# my website, still under construction



## rein (Nov 5, 2008)

this is what i have so far, still changing stuff here and there, only have the home and the gallery INDEX page up,other than that no other links work

c&c welcome, this is my very first website i designed.

NOte: The My Passion Section is still under renovation, sorry for the inconvenience

www.reinrivera.com

im thinking about having 2 sites, an HTML and  FLASH. Then change the home page to a welcome Page with 2 links.


----------



## third_shift|studios (Nov 5, 2008)

Check your image sizes. resize them before putting them inplace. i noticed the car picture took a long time to d/l


----------



## rein (Nov 5, 2008)

ohh that was a trial, u werent suppose to go there! lol. i did that real quick to check if i got the right link.


----------



## SrBiscuit (Nov 6, 2008)

you seem to have some pixelation issues with your logo...not sure what youve done here (i havent looked at the source code yet) but dont resize your images on the web...publish them at the size they need to be. same thing seems to be happening with your text on the homepage...make sure your anti-aliasing is on...if it is, then maybe you resized it...causing pixelation.

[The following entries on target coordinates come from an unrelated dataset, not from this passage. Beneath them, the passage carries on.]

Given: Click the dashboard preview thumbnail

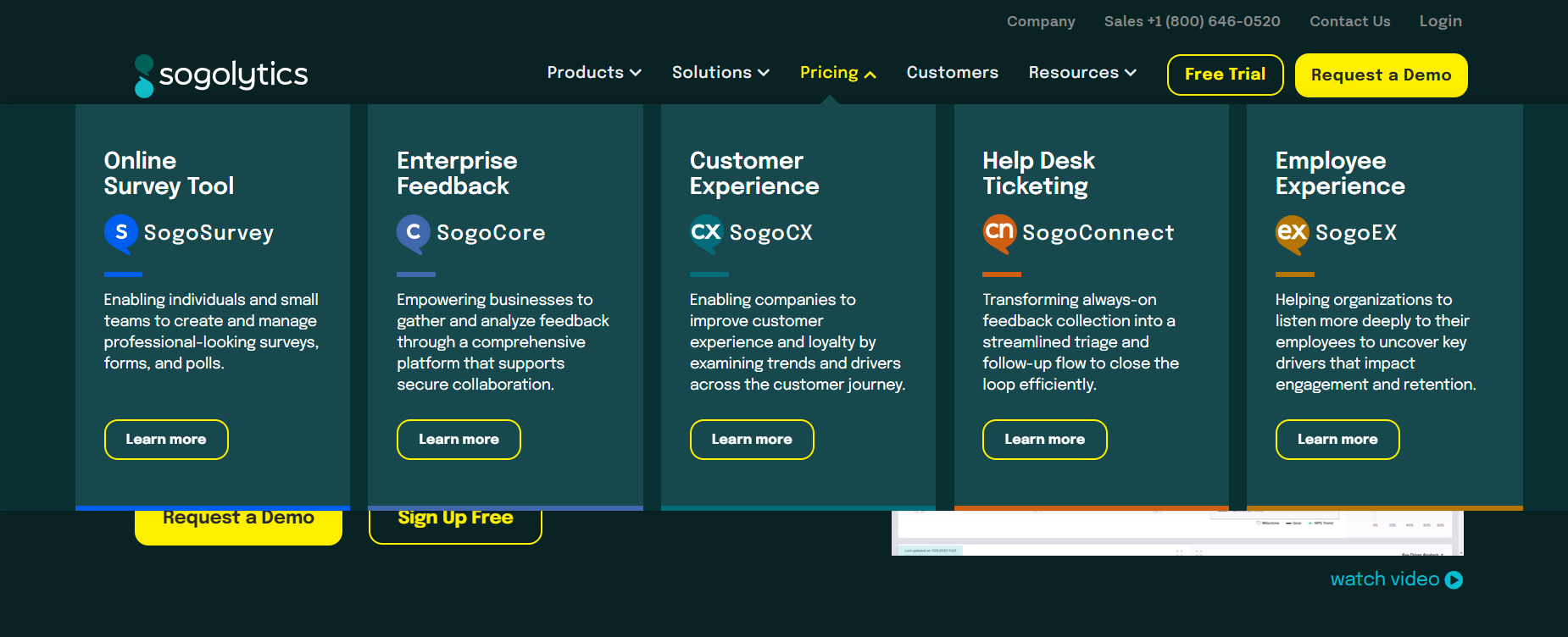Looking at the screenshot, I should click(1176, 534).
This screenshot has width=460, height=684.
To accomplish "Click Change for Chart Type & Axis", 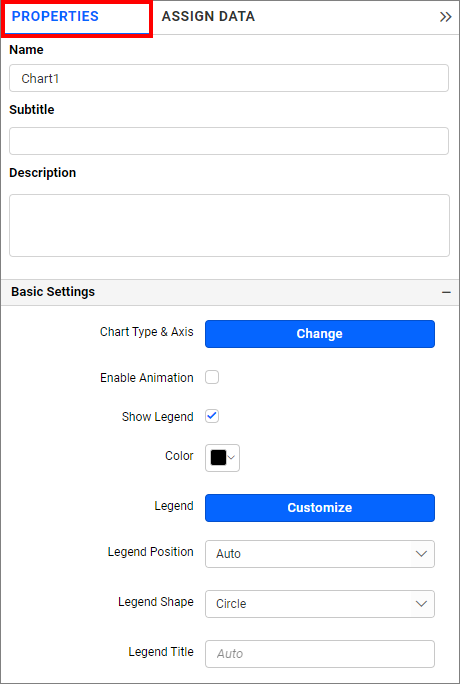I will (320, 334).
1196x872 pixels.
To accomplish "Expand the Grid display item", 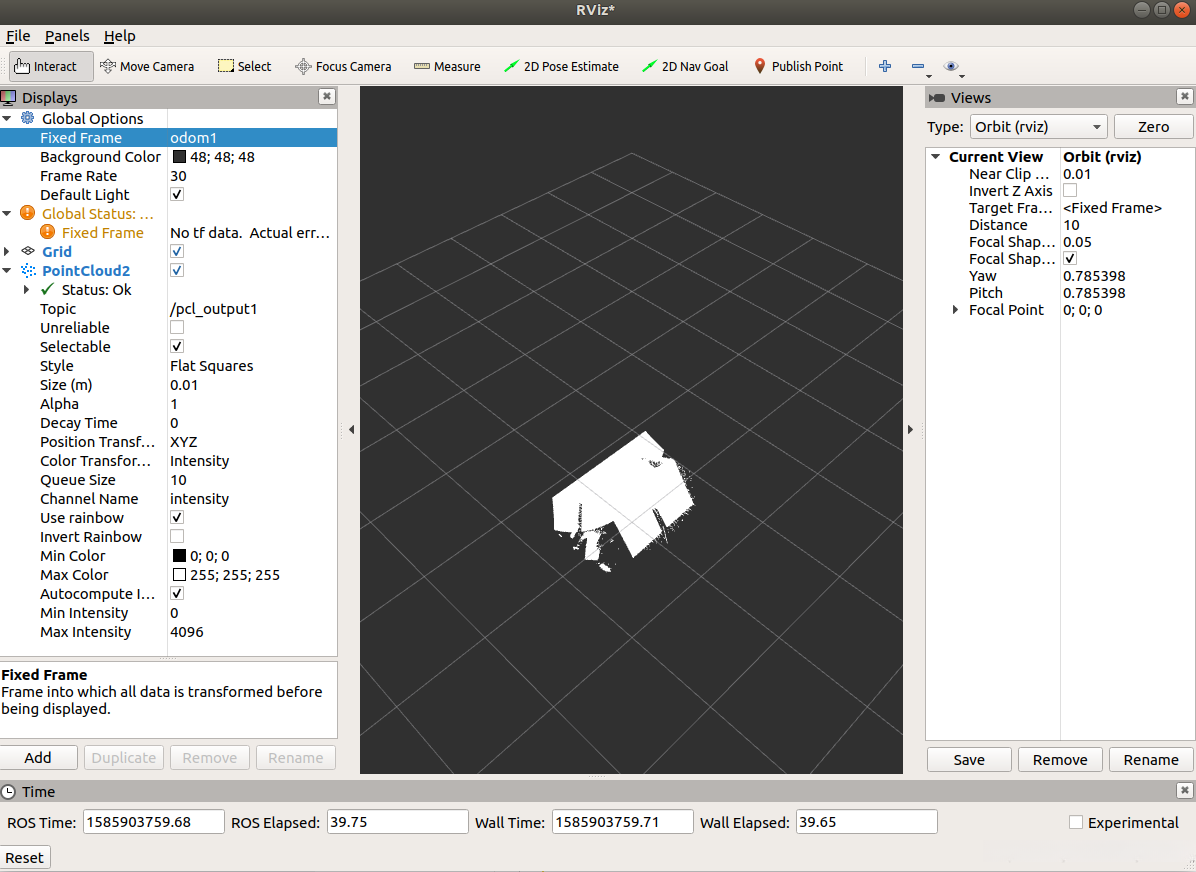I will tap(8, 252).
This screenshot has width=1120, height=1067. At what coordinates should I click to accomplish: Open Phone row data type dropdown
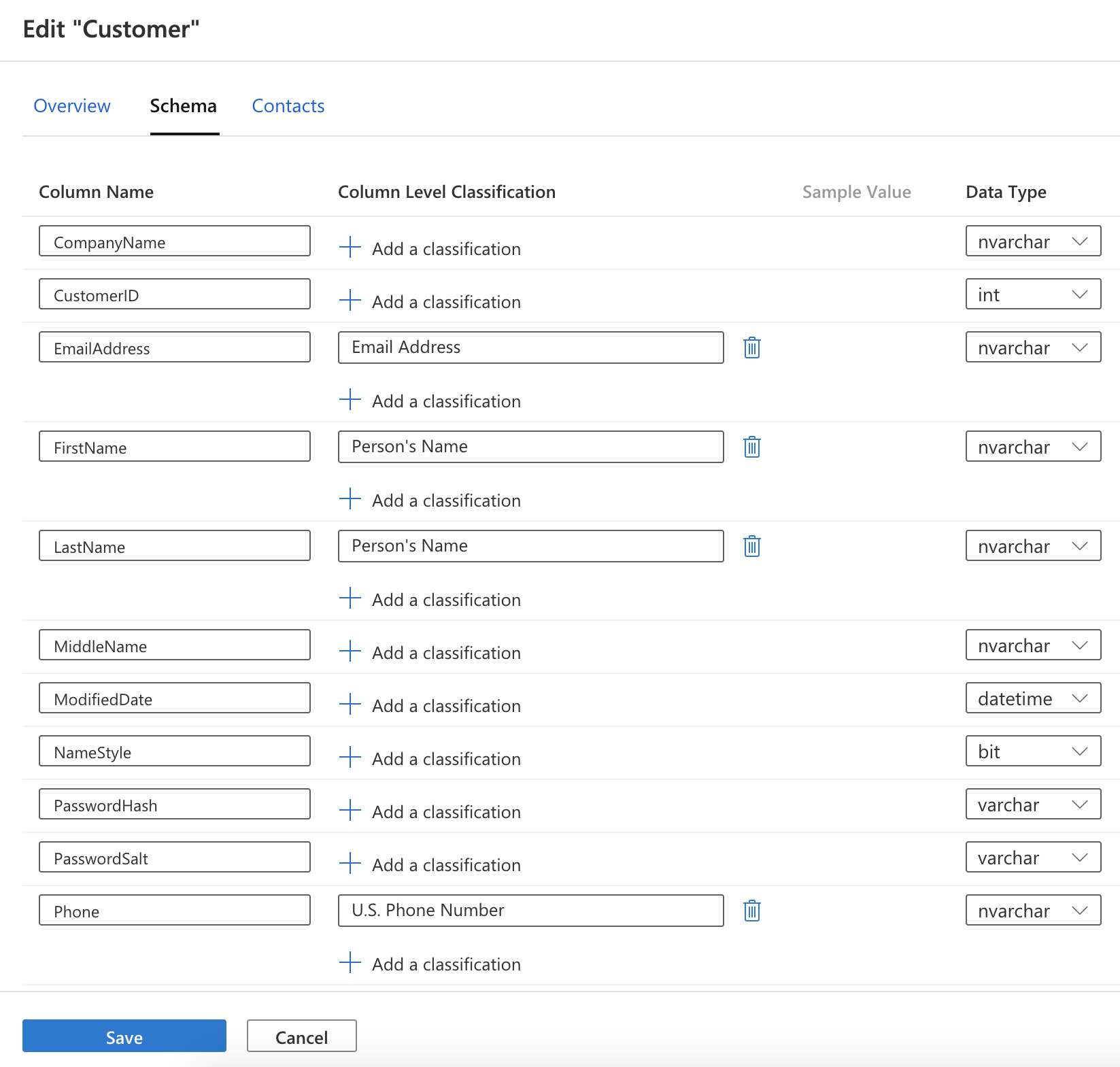point(1032,911)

other than that, i like your rollover effect in the gallery...good lookin site...keep pluggin away.


----------



## IvyJade (Nov 6, 2008)

Ok, on the first page, I would pick a thinner or different font or make it bigger to make it more pleasing to the eye.
I would also consider resizing the photos to upload faster
Other then that good so far....


----------



## rein (Nov 6, 2008)

Thanks for the advice, ill look into it,

For the pixeling problem, I use.this program webpage maker together with photoshop, so I should resize it first on photoshop brfore I transfer/paste it to web page maker?


----------



## SrBiscuit (Nov 10, 2008)

rein said:


> Thanks for the advice, ill look into it,
> 
> For the pixeling problem, I use.this program webpage maker together with photoshop, so I should resize it first on photoshop brfore I transfer/paste it to web page maker?


 
yeah, i would...i never do any resizing with html or anything....i always place the image with no scaling...place it at the size it's meant to be.


----------



## rein (Nov 10, 2008)

thank you, im doing an overhaul again hehe, website dev is fun fun fun, and lots of work lol


----------



## roentarre (Nov 10, 2008)

It does take a long time to load the images...


----------